A photo of the Perkins printing press.
A photo of Perkins' British printing plant.
The Perkins printing press (top) and the interior of Perkins’ British printing plant during the 19th century (bottom). Top image by takomabibelotFlickr: CC BY 2.0. Bottom image is in the public domain in the United States, via Wikimedia Commons.
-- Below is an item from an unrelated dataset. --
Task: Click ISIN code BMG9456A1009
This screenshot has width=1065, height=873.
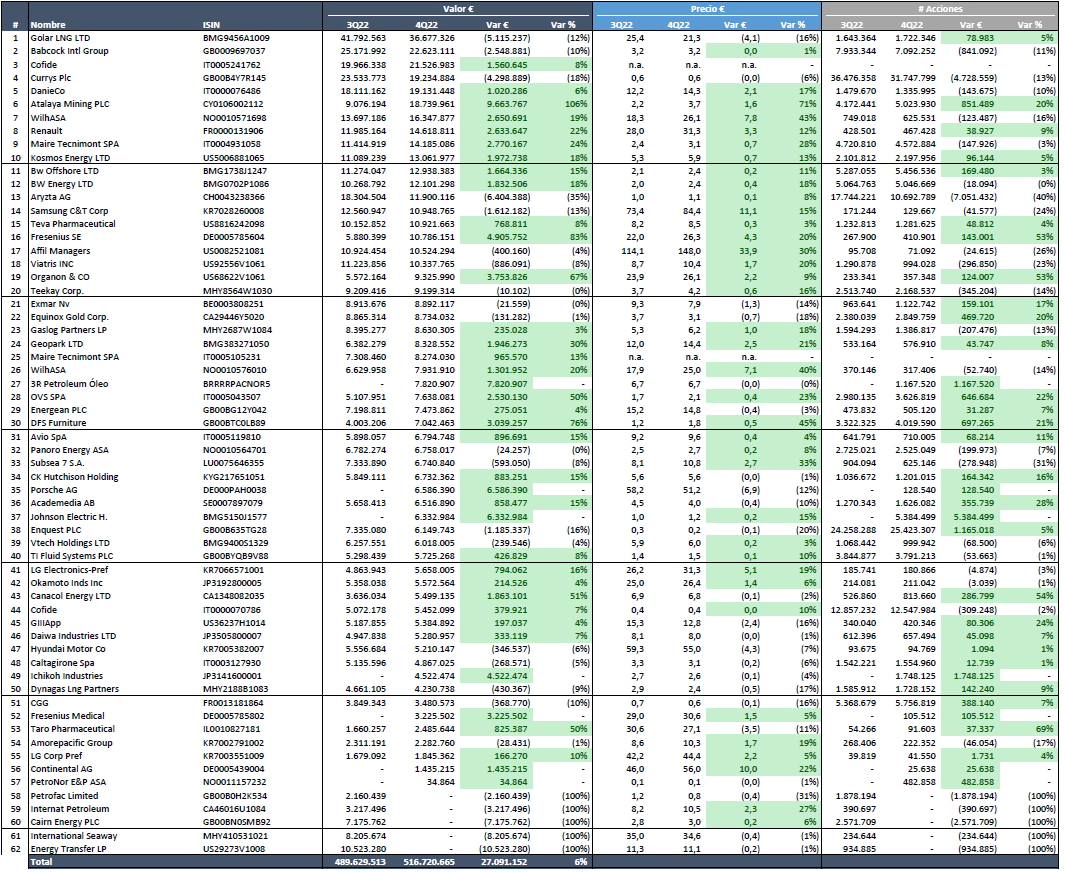Action: pos(236,37)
The “Father of the Refrigerator”

Prior to the refrigerator, people had to rely on canning, pickling, and salting their food or stashing them in the nearest cold space; such as rivers, ice boxes, or cellars. Oliver Evans, an American inventor and friend of Perkins, conceived the idea for a refrigerator. Evans never built it, so he gave Perkins permission to pursue it. In 1835, Perkins was granted the first patent for the vapor-compression refrigeration cycle. As a result, he is commonly referred to as “The Father of the Refrigerator“. Perkins discovered that liquefied ammonia had a cooling effect, so his refrigerator used ethyl ether and ammonia to produce a small quantity of ice.

A Lasting Impression

Perkins’ contributions from the 1800s made a lasting impression that benefits today. His currency printing method is still in use and the modern refrigerator operates on the same fundamental design. Jacob Perkins started the lineage of four generations of mechanical engineers, inventors, and patentees spanning over 170 years. Each family member provided significant advancements to heating and ventilation systems.

If you are ever in the Newburyport area, be sure to check out the Perkins Printing and Engraving Plant, locally known as “The Mint”. It is the oldest existing printing and engraving building in the United States. Until then, let’s wish Jacob Perkins a happy birthday!